Dahası, özellikle iklim değişikliği kaynaklı kuraklıklar ile tarımsızlaşmanın da savaş ve diğer politik baskı gibi yerinden edilen kitleler yaratmaya devam ediyor. Bugün de geçmişte olduğu gibi yollarda pek çok insanın ölmesi, becerilerinden yoksunlaşması, dilsizleşmesi, toprağından kopması anlamına geliyor. Varlıklarına el konularak zorla sürülen nüfuslar hala pek çok ülkenin yüzleşmesi gereken tarihlerin asli yarası ve insanlık suçu. Bu nüfusların dünyaya dağılan varlıkları sayesinde bu yara hala söz konusu kararı veren imtiyazlıları rahatsız ediyor, ki bu nesilden nesile hem imtiyazların hem de utancın miras kalmasına neden oluyor.
Refah uçurumu gibi güvence uçurumu da bir diğer göç nedeni. İşin ironik yanı, hem kurumsallaşmış ırkçılık hem de piyasalaşma nedeniyle güvence arayışında daha da güvencesizleşme ile karşılaşan göçmen sayısı giderek artıyor.
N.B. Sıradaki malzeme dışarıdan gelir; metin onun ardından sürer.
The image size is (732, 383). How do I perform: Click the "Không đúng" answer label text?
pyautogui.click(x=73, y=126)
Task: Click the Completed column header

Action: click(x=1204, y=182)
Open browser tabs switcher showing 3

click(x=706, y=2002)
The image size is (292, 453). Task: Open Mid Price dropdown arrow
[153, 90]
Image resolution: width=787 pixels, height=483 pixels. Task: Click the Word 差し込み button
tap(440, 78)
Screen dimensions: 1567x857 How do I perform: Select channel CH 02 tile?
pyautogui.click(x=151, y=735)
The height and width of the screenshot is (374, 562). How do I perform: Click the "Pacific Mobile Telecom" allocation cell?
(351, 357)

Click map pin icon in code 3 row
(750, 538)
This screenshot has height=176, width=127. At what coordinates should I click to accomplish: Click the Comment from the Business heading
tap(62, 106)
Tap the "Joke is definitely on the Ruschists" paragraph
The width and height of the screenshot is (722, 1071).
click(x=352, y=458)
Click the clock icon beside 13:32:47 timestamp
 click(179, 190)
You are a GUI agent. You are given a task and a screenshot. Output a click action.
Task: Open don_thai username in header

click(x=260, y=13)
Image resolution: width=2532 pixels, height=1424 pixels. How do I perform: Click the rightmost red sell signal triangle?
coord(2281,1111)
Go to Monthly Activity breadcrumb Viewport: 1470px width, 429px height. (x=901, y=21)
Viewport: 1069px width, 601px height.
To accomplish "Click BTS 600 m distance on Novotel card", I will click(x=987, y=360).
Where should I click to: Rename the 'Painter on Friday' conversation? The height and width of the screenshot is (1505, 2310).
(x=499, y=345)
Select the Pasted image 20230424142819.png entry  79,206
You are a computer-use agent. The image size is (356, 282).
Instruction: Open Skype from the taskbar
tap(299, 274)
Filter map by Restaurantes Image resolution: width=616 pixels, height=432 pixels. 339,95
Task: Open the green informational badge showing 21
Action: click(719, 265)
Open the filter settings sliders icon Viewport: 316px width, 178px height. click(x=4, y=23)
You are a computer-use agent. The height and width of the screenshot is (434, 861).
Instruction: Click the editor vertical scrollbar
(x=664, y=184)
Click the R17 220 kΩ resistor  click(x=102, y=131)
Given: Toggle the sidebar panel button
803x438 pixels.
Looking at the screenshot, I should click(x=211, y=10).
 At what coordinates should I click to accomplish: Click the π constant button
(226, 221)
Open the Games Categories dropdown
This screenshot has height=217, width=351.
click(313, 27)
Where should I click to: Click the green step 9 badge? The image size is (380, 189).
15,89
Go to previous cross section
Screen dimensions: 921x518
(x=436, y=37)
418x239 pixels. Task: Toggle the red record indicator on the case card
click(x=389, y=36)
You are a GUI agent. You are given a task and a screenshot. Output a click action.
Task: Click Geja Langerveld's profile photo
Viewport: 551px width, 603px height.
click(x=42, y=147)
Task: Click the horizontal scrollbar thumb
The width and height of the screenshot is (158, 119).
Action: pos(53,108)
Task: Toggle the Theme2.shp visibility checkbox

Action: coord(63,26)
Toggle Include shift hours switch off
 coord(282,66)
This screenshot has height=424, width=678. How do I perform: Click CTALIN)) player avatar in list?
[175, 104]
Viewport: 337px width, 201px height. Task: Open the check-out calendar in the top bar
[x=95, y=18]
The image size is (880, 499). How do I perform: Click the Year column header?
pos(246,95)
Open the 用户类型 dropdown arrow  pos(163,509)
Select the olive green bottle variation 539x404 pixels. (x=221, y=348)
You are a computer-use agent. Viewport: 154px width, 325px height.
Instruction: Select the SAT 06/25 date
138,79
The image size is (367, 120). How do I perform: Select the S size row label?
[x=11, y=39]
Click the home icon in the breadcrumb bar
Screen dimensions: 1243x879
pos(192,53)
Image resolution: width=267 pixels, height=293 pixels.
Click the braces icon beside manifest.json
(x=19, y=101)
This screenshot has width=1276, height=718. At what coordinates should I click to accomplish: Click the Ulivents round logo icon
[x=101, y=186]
Özellikle iltica ve evlilik yoluyla göç ise insanı pişman edecek büyüklükte bir şiddet döngüsünü, içinde barındırıyor. Türkiye’den son dönem göç edenlerle yapılan röportajlara baktığımda göçmen tüm olumsuzluklarına ve göçün tüm olası kayıplarına karşın Türkiye’den gitme kararı vermek, Türkiye’deki umudun kırılması daha doğru ifadeyle, varolan koşullara karşı mücadelenin zayıflaması ile ilgili. Elbette burada bir yumurta tavuk ikilemi de var. Zira Gezi dönemi ve ardından barış sürecinde pek çok insan Türkiye’ye ve mücadele etmek istediği kentlerine yeniden dönmek için özel çaba harcamıştı. Belki de göçmenleri suçlayıcı dilde konuşmak, sağcıların “ya sev ya terket” veya “Auslander Raus!” sloganındakinden farklı anlamda olsa da mağdur suçlayıcılığa düşme tehlikesini içerdiğini ve bunlardan önce mücadelenin gidişatını konuşmanın acil olduğunu unutmamak gerekiyor.